AI agents need intent-based blockchain infrastructure

AI agents need intent-based blockchain infrastructure
Photo by Growtika / Unsplash

Opinion by Adrian Brink, co‑founder of Anoma

Web3 was built around decentralization, sovereignty, verifiability and resilience. The rapid emergence of AI agents threatens those values unless agents are integrated with intent‑centric, sovereign infrastructure. If developers keep grafting opaque, centralized agent stacks onto blockchain systems, they risk replicating the same power asymmetries and privacy failures that Web3 set out to fix.

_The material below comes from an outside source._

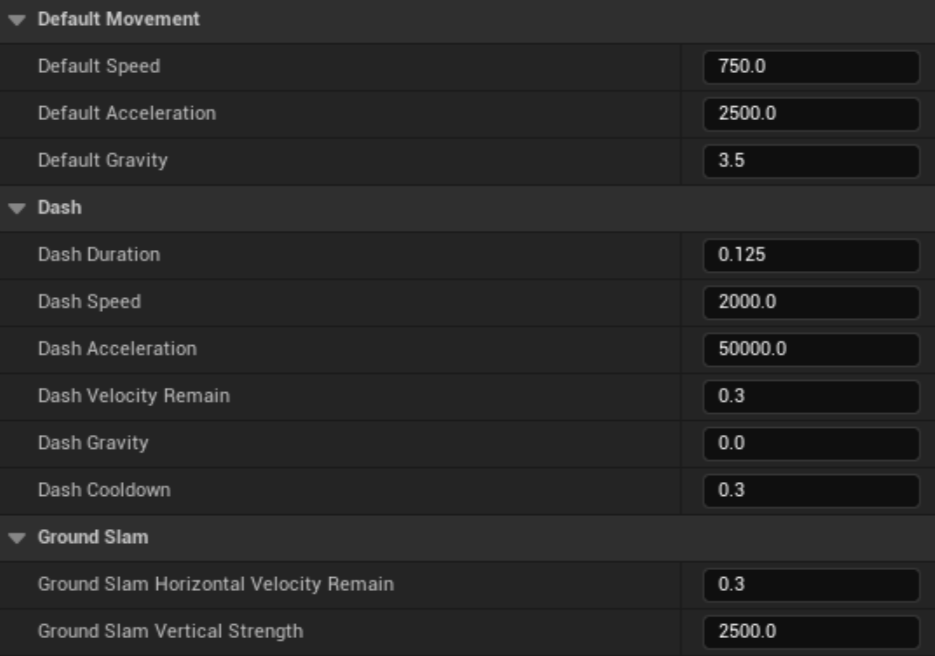935x656 pixels.
Task: Collapse the Ground Slam section
Action: 17,538
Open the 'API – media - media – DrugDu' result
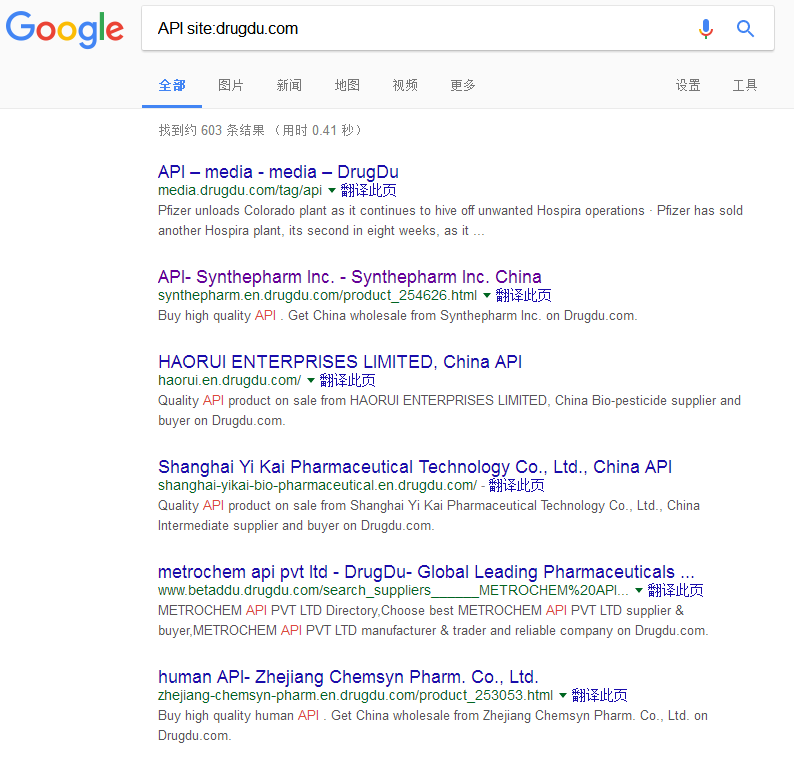Image resolution: width=794 pixels, height=763 pixels. 278,172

AI agents promise much—smoother user experiences, automated workflows, and more intuitive interactions with on‑chain services. Yet most agents today rely on black‑box large language models that are unverifiable and prone to hallucinations. That combination is particularly dangerous when agents handle financial assets or sensitive personal data.

Privacy is non‑negotiable

Many current agent implementations run on centralized infrastructure and closed algorithms, leaving users with little control over their data or how decisions are executed. That model risks recreating Web2‑style data ownership and surveillance inside the crypto ecosystem.

Intent‑based systems offer a different approach. An intent defines a user’s desired outcome and becomes the unit of interaction between users, agents and the blockchain. When intents are resolved by a decentralized network of competing solvers or agentic nodes, users retain control over their data and outcomes, while the UX benefits of automation are preserved.

The centralization trap

Without intent‑centric design, agent adoption could accelerate market consolidation. If agent marketplaces are not decentralized and competitive, dominant LLM providers or a single mega‑agent could capture order flow and exert outsized influence over transactions and user decisions.

By contrast, intent infrastructure enables interoperable marketplaces of specialized agents. In such a marketplace, agents can communicate, specialize, share order flow and compete to satisfy users’ intents. That competitive environment reduces the risk of monopolization and creates clearer accountability for outcomes.

Realizing the full potential of agents

Intents do more than protect values; they expand agent capabilities. Acting as a common language, intents let agents interoperate—coordinating multi‑step operations, trading with one another and executing cross‑chain transactions. Generalized intents allow agents to tackle complex, end‑to‑end user requests, unlocking novel DeFi applications and UX improvements that can make Web3 competitive with Web2 experiences.

A match made in DeFi

Combining AI agents with intent‑based infrastructure can redefine how users interact with decentralized systems while preserving the core tenets of Web3. Intents bridge users and agents, delivering UX enhancements without sacrificing decentralization, sovereignty or verifiability. As AI grows more pervasive, intent infrastructure will be a fundamental requirement for integrating AI into DeFi in a way that serves users rather than consolidating power.

Intents are not merely a UX convenience; they are critical infrastructure. Adopting intent‑centric systems now gives the industry a better chance of maintaining an open, decentralized future as agentic technologies mature.

Disclaimer: This article is provided for general information and reflects the author’s opinions. It should not be taken as legal or investment advice.